I am new to streamlit and coding in general and I’m working on a custom app to display some of our organization’s data. The app I’ve created works, but it is very slow and zooming in and out and other interactive features are very time consuming. I think this can be solved with caching but I’m not sure how to integrate that into my current app. Any help would be great!

import streamlit as st
import altair as alt
import pandas as pd
import erddapy
from vega_datasets import data

Connect to ERDDAP

st.title(‘SWOT Prawler Data’)
e = erddapy.ERDDAP(‘http://heron.pmel.noaa.gov:8080/erddap’, protocol=‘tabledap’)
e.dataset_id = ‘TELON001_PRAWC_N001’ # Data Set to Use

Pull Data from ERDDAP

dfp = e.to_pandas()
dfp[‘time (UTC)’] = pd.to_datetime(dfp[‘time (UTC)’])

Create a subset of the datas

sub = dfp.loc[:,[‘time (UTC)’, ‘SB_Depth’, ‘SB_Temp’, ‘SB_Conductivity’, ‘wetlab_Chlorophyll’]]
source = sub
brush = alt.selection(type=‘interval’)

#dropdown to select y-axis
option = st.selectbox(
‘Select a Dataset’,
[‘SB_Temp:Q’, ‘SB_Conductivity:Q’, ‘Optode_Dissolved_O2:O’, ‘wetlab_Chlorophyll:Q’])

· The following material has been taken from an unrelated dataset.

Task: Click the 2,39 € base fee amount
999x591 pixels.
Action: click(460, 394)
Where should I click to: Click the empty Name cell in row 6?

#top panel to plot the data

c = alt.Chart(
source,
title=“SWOT Prawler Data”
).mark_circle(size=30).encode(
x=alt.X(‘time (UTC):T’, scale=alt.Scale(
clamp=True, padding=10)
),
y=alt.Y(‘SB_Depth:Q’,axis=alt.Axis(title=‘Depth (m)’),
scale=alt.Scale(zero=False, padding=5, domain=[500,0])),
color=alt.condition(brush, option, alt.value(‘lightgray’))
).add_selection(
brush

).properties(
width=700,
height=300
)

#2nd chart
second = alt.Chart(
source,
title=“Zoomed in Plot”
).mark_circle(size=30).encode(
y=alt.Y(‘SB_Depth:Q’, sort = “descending”),
color=alt.Color(option, sort = ‘descending’, scale=alt.Scale(scheme=“redblue”)),

x='time (UTC):T',
	tooltip=[
	alt.Tooltip('time (UTC):O', title='Datetime'),
	alt.Tooltip('SB_Depth:O', title='Depth'),
	alt.Tooltip(option, title=option)
]

).transform_filter(
brush
).properties(
height=500, width=700
).interactive()

c & second

Hey @drdevereaux,

Welcome to the forum :wave:

I’m getting timeout’s from ERDDAP when I run your code so I wasn’t able to test it fully, but here’s an example gist that moves the e.to_pandas() code into a cached function. That should be enough to get you the speedup that you need.

Possible tweaks to the parameters of the @st.cache() call might be needed but I wasn’t able to run it to check.

Thanks so much for taking the time to look at this! This works on my end and gives me a much better idea of how to integrate caching for future streamlit projects. I appreciate the help!